Aim of the exercise - Wherever a line below holds the word "computer", copy that line.

Extracted records -

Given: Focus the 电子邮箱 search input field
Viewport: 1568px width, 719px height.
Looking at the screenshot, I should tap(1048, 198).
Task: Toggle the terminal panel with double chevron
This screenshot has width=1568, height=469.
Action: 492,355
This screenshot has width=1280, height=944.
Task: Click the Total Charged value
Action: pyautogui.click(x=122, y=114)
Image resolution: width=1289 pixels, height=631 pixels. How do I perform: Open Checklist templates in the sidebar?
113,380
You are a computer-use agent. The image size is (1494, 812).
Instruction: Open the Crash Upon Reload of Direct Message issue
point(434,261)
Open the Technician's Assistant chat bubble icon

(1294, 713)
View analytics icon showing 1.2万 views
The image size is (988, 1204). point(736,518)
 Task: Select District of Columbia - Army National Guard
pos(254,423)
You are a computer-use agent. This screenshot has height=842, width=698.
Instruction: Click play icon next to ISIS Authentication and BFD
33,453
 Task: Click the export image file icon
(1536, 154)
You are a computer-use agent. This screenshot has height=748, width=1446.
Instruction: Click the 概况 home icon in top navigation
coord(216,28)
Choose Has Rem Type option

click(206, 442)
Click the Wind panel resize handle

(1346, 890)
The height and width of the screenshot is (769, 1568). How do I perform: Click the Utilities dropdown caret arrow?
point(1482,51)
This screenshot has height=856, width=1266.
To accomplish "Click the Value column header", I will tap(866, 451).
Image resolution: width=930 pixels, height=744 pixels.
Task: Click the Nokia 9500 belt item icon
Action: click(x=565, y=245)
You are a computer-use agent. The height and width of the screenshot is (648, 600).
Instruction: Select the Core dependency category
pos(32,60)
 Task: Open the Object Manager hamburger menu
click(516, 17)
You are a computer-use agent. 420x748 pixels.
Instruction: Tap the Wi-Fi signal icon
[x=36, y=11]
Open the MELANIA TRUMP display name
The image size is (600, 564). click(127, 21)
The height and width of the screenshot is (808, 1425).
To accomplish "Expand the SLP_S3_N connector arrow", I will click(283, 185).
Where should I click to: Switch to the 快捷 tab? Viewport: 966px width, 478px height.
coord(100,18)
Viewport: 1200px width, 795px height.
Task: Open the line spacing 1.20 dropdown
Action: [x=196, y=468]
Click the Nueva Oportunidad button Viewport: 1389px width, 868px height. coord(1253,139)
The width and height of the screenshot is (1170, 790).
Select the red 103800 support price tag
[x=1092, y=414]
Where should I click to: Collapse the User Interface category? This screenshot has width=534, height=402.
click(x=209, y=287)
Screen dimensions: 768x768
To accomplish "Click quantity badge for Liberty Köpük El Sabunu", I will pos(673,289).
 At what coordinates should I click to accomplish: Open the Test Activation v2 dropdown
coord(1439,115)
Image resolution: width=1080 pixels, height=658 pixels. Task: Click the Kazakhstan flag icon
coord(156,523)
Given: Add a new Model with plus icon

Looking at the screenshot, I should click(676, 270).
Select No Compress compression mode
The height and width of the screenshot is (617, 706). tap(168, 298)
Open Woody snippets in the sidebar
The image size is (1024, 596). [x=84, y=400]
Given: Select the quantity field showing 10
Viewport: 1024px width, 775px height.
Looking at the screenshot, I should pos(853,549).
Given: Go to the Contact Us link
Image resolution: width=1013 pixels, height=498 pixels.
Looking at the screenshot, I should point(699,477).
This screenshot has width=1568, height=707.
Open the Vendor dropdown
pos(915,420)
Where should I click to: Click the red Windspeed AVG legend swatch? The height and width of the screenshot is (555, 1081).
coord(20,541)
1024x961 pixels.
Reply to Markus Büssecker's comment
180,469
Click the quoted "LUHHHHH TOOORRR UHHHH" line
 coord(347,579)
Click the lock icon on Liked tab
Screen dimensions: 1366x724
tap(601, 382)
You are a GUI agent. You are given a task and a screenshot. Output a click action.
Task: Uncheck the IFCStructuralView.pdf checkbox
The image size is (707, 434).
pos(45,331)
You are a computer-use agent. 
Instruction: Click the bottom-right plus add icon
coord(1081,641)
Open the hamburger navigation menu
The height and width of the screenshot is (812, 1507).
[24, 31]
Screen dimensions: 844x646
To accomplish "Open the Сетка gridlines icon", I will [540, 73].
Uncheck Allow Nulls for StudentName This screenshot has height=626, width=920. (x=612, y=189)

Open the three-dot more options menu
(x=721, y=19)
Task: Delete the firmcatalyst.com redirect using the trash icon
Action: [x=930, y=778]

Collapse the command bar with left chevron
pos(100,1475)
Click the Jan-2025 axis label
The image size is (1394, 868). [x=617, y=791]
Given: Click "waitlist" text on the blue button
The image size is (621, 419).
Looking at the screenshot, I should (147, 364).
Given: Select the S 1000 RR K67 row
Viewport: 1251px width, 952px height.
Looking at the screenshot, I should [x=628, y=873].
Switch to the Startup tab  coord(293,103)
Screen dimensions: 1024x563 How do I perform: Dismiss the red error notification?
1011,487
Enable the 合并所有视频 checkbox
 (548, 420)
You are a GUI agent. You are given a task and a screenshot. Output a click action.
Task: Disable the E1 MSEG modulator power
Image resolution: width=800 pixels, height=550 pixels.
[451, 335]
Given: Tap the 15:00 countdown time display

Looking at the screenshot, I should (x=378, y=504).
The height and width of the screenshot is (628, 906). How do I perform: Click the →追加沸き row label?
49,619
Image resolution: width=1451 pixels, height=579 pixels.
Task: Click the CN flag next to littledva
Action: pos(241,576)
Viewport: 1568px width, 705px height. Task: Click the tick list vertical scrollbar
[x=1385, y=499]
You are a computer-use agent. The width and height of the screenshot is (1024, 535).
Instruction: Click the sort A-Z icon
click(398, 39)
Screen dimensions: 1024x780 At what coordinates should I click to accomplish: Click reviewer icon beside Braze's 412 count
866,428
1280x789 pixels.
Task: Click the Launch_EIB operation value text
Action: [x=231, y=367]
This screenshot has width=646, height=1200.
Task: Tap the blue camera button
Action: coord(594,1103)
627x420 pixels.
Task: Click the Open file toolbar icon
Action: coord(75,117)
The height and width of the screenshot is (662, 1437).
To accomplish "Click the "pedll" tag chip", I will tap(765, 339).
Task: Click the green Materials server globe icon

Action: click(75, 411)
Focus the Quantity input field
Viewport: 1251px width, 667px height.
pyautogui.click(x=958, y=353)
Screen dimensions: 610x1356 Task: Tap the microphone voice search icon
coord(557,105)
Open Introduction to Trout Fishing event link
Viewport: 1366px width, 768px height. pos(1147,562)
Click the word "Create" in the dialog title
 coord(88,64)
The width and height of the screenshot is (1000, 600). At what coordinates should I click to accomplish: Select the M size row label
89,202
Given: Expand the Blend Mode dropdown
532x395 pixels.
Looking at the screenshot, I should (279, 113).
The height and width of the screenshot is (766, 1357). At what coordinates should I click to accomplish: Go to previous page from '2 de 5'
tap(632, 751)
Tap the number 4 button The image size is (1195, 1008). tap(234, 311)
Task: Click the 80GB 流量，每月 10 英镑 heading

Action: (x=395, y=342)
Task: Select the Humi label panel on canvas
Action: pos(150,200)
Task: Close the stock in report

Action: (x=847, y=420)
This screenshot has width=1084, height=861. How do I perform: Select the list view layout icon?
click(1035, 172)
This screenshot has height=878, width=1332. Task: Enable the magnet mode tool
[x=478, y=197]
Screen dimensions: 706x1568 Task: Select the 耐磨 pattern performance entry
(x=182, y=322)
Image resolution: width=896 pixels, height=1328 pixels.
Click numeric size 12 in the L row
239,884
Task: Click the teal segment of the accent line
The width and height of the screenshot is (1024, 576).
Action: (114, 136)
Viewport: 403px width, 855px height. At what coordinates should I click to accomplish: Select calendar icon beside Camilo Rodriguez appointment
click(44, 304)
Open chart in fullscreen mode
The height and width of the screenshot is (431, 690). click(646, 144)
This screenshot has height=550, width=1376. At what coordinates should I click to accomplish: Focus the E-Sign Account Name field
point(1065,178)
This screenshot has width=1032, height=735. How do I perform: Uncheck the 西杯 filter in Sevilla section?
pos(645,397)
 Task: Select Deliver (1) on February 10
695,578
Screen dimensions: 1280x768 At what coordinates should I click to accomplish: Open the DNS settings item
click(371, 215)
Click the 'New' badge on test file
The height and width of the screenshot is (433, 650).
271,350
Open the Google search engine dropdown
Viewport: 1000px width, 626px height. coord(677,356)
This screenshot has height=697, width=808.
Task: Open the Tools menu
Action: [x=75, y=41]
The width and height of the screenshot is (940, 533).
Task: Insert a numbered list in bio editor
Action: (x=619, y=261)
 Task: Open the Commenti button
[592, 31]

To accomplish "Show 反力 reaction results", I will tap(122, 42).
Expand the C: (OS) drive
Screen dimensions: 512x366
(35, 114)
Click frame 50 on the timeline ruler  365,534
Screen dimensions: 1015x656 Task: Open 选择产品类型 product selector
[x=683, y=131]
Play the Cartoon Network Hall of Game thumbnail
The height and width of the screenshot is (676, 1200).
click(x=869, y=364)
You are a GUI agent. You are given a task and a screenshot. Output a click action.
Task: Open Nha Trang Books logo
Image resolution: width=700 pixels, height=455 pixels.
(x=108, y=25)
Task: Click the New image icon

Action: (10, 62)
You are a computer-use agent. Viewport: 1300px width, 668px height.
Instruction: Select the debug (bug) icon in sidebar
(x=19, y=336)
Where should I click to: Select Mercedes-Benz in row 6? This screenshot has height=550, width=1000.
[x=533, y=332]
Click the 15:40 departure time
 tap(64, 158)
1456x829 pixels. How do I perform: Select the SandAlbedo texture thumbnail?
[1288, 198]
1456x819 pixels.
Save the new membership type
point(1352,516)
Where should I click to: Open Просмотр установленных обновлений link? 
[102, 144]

Answer to this problem -
You are a computer-use agent. The image size is (1494, 812).
You are a computer-use agent. This screenshot has height=842, width=698.
You are a computer-use agent. This screenshot has height=748, width=1446.
You are a computer-use agent. The height and width of the screenshot is (648, 600).
You are a computer-use agent. 420x748 pixels.
You are a computer-use agent. 
You are a computer-use agent. The width and height of the screenshot is (1024, 535).
You are a computer-use agent. Viewport: 1300px width, 668px height.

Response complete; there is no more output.